In the fictional village of Cottage Park, Iowa, time is best measured not by the hands of a clock but by the innings in a baseball game. In this quiet, northwestern Iowa community where businesses are shuttered and economic stability is scarce, two institutions flourish: the Holy Trinity Church – as spectacular as any Roman cathedral – and the local, dusty baseball diamond.
Set within a single baseball season in 1974, Tommy Murray’s debut novel, Fathers, Sons, and the Holy Ghosts of Baseball, follows 14-year-old T.J., along with a band of misbehaving teens and three cantankerous old coaches, as the high school baseball team makes a concerted push for the championship – a summit never yet reached by the team from Holy Trinity High School.
For the coaches, the elusive championship looms large as they enter their final baseball season before retirement. For the players, the road to the finals is a confirmation by fire – a rite of passage they must navigate before facing the realities of adulthood.
Along this entertaining, coming-of-age journey, young and old alike ultimately learn that you must sacrifice before you can gain and sometimes lose before you can win.
Author Tommy Murray is a retired teacher from the Minneapolis Public Schools. He is also the author of the forthcoming novel, The Empty Set. Murray is married to Mary Ann, and they reside in Shoreview, Minnesota. In Fathers, Sons, and the Holy Ghosts of Baseball, Murray pays homage to his uncle, who led his high school team to its first state championship back in 1943. His uncle went on to enlist in the army and lost his life when his tank unit was ambushed in the Philippines in 1945.

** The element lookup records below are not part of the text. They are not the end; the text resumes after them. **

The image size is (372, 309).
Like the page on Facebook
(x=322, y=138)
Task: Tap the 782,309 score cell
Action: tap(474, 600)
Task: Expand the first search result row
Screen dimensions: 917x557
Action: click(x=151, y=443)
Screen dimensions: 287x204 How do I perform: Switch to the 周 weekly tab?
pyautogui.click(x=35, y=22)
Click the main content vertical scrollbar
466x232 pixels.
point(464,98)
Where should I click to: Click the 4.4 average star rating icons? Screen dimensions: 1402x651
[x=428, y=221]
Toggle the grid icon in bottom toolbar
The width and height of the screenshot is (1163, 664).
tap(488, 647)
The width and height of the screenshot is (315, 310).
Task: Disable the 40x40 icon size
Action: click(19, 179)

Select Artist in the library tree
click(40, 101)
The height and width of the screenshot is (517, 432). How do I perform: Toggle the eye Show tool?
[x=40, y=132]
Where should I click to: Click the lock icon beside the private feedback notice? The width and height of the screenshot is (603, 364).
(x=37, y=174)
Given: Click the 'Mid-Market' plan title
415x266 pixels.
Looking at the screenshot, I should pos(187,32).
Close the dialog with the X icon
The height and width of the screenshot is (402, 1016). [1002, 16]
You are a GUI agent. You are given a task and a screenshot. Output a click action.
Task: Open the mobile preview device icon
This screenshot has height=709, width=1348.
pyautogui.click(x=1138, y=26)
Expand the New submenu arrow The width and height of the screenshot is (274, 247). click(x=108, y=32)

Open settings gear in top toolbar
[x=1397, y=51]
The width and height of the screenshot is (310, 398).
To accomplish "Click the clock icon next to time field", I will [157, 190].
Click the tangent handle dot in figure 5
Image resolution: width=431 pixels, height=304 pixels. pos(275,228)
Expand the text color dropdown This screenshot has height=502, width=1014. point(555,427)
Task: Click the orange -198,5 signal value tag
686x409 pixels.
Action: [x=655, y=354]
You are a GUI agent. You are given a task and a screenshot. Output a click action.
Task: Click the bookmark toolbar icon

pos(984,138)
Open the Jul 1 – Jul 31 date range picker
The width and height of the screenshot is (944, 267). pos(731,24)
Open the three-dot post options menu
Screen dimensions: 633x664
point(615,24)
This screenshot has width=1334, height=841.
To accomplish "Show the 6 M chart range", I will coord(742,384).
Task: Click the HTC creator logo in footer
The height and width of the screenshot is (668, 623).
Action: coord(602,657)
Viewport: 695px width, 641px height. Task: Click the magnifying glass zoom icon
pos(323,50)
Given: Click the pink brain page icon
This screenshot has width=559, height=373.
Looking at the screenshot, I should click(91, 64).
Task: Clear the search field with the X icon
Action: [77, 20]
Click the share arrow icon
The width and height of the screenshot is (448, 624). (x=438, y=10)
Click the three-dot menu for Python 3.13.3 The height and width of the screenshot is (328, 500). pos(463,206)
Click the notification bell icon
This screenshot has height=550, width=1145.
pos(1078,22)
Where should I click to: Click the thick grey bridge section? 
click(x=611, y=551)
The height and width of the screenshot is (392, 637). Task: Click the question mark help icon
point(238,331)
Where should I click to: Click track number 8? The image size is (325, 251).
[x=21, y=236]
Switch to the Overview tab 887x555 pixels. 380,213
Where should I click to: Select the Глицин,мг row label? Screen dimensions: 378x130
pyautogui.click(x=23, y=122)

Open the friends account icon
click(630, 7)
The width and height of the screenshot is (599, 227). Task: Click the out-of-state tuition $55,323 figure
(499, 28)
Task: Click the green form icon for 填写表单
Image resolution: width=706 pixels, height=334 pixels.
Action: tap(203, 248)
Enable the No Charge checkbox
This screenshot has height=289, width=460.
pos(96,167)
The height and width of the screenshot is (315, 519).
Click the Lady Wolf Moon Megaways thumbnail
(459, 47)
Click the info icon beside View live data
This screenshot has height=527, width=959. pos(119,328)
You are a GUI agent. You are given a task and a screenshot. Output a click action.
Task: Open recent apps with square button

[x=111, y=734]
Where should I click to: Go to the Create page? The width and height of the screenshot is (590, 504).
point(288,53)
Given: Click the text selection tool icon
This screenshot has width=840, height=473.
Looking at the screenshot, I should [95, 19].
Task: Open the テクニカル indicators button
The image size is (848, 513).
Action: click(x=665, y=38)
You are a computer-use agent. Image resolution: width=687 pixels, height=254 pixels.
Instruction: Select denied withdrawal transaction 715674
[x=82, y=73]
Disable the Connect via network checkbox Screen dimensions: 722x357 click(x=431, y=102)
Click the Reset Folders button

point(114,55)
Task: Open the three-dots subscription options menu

In Murray’s world, where his father, uncles and grandfathers shared their legacies of devotion to church, patriotism and baseball, baseball is life and death. It’s much more than a sport. Baseball is a religion.
Fathers, Sons, and the Holy Ghosts of Baseball
Beaver’s Pond Press
Release date: October 3, 2017
Available from Amazon.com and BarnesandNoble.com.
Jim Swearingen, National Book Review: “The Hawkeye State is the setting once again for a captivating baseball novel by Tommy Murray. Murray writes with the perceptiveness of one who has spent decades working with teenagers, tolerating their immaturity while refining their mettle. And he shares their precocious insight into the authenticity of the adults around them.
“Murray’s novel mixes Pete Hamill’s pacing and characters with a touch of Mitch Albom’s mysticism. It combines the down-home folksiness of W.P. Kinsella with the throw-at-their-heads combativeness of Leo Durocher. Cottage Park is still a hard-drinking, quick-tempered world where men wear a sense of justice on their sleeve and never duck a fight over principle.
“Such small town virtues seem a distant, nostalgic memory in these disturbing times. If literature – or baseball for that matter – has anything to teach us in this frenetic, impatient age of ours, it might be the rediscovery of restraint and humility, dedication and hard work – virtues that ‘the olds’ instill in all the boys of Tommy Murray’s summer.”
Rob Cline, The Gazette (Cedar Rapids): “Fathers, Sons, and the Holy Ghosts of Baseball is a well-executed story of boys, old men and the power of the game to shape community and individual lives. Iowa native Tommy Murray has penned a solid novel set in small-town Iowa in 1974.
“As with many a baseball book, Fathers, Sons, and the Holy Ghosts of Baseball uses the game as a jumping off point to consider other themes, including issues of faith, the relationships between fathers (and father figures) and sons, the nature of community, and the inevitability of change – sometimes for the better and sometimes for the worse. The friendship of the three coaches and their individual relationships with young men in need of guidance are at the heart of the story. Murray crafts these affiliations with care, tracing the ups and downs of vulnerable people forging strong bonds.”
The Catholic Globe: “The action in Murray’s novel isn’t limited to the diamond and its pop-up flies, bunts and double-plays. Murray leaves nobody on base or safe at home as the reader is enlightened about the private lives of high school players struggling with egos, angst, misbehavior, teen pregnancy, abuse and death.”
Mary Ann Grossmann, St. Paul Pioneer Press: “There are plenty of characters with interesting stories in this book, descriptions of baseball games and underlying meditation on aging as well as how important it is for boys to have older men as mentors.”